Всем стало ясно, что полк вступит сейчас в бой, что сейчас произойдет то, что решит участь многих. И перед решительным часом все воины невольно обратились к востоку, туда, где была далекая, милая, родная России. В глубоком молчании стоял полк несколько мгновений. Офицеры, разошедшиеся по своим батальонам и ротам, не смели нарушить молчания, зная, что эти минуты священны и не принадлежат ни командующему, ни военным законам, ни государю, а только человеческой совести. Многие сняли кивера и беззвучно шевелили губами, повторяя слова молитвы, а может быть, дорогие имена. Леонтий Коренной смотрел строго, сосредоточенно, словно заглядывал во что-то сокровенное, таящееся в его душе. Он крестился медленно и широко, задерживая руку на груди; жесткое скуластое лицо его становилось просветленным, и глубокий шрам по левой щеке, грубивший черты гренадера, казалось, смягчался, сглаживался. Петруха неспокойно переминался с ноги на ногу, не в состоянии сдержать дрожь сильного волнения? Алексей Карпович, находившийся поблизости, наклонил голову и тоже думал о чем-то своем.
Раздалась команда «смирно». Полк прошелестел, будто ветер прошелся по лесу, и затих.
— Песельники, вперед! — прокричал звонкий голос.
Из рядов вышли несколько человек и стали в голове первого батальона.
Пока строились песельники, Алексей Карпович, подтянув и без того туго завязанный шарф, подошел к правофланговому гренадерской роты и, положив ему руку на плечо, обнял его по заведенному в батальоне обычаю.
— Ну, дядя Леонтий, улыбнемся смертушке!
— Нам не впервой, ваше высокородие, — ответил Коренной и, нагнувшись, приложился губами к золотому кованому прибору на эполете у батальонного.
— Ружья наперевес!
И полк, все две тысячи человек, единым движеньем вскинул ружья, звеня чуть отвинченными металлическими частями.

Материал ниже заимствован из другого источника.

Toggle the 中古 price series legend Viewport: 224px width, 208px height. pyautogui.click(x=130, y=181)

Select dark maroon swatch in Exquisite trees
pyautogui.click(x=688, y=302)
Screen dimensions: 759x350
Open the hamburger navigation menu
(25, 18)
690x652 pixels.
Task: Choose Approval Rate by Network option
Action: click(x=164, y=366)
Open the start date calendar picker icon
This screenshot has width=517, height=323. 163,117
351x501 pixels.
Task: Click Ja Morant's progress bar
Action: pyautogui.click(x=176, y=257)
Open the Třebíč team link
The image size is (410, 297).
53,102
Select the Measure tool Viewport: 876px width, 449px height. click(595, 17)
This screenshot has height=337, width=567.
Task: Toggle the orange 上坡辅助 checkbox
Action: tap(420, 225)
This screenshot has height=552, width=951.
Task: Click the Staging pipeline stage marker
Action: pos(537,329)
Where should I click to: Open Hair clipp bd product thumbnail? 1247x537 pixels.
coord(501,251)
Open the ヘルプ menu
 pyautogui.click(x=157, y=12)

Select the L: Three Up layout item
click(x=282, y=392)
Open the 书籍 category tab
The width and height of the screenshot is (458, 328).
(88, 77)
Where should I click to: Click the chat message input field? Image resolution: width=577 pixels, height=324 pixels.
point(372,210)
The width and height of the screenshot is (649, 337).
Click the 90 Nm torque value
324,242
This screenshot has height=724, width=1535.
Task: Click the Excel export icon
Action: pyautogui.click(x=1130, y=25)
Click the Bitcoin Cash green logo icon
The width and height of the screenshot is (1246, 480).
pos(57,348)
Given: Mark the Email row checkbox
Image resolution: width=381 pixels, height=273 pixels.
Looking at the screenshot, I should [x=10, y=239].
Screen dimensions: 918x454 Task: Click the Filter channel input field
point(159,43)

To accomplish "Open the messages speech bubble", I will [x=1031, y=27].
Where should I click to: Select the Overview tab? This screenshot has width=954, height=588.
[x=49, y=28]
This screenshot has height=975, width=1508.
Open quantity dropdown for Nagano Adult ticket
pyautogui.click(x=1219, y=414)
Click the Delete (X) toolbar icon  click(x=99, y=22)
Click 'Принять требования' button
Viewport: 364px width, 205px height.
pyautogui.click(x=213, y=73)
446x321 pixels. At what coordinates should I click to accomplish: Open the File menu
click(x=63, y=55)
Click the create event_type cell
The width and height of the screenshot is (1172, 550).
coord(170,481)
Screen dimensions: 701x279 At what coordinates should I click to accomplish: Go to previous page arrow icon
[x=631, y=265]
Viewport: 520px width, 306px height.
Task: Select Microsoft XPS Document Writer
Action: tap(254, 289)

Наконец, приподнявшись на носки и весь устремляясь ввысь, будто собираясь улететь, генерал особенно громко прокричал:
— Марш!
— …арш! …арш! — эхом отозвались батальонные, приняв команду, и полк, все две тысячи человек, разом дал ногу, сотрясая землю могучим ударом.
Тотчас забил барабан. Портупей-прапорщики повели древками особым, только им известным манером, и расшитые полотнища батальонных знамен всплеснули в воздухе и мягко заполоскались, на ветру.
Среди песельников запевала дал голос.
Станем, братцы, в круговую,
Грянем песню удалую… —
завел он высоким, чуть дребезжащим тенорком.
Как живали мы!
Как живали мы! —
грянули басы.
Дальнейшие слова подхватили полным хором, заливаясь на разные лады, с лихим присвистом и уханьем:
Вспомним про житье былое,
Бородинское раздолье,
Бородинский бой!
И хору вторили уже все роты, дважды выводя последние слова песни, и слово «бой» приходилось при этом под левую ногу.
Песельники Финляндского полка славились по всей гвардии, ибо набирались они из тех петербургских лодочников-певцов, какие возили гуляющих белыми ночами по Неве и оглашали берега такими трепетными песнями, что сердце от них таяло, как воск. А сейчас голоса их разносили окрест битвы народов русский удалой напев; тысячеголосая, громкая песнь плыла над другими звуками гигантского сражения, то утопая в грохоте орудийной и ружейной пальбы, то опять вздымаясь с новой силой. И под эту песнь лейб-гвардии Финляндский полк с распущенными знаменами, с барабанным боем пошел в дело.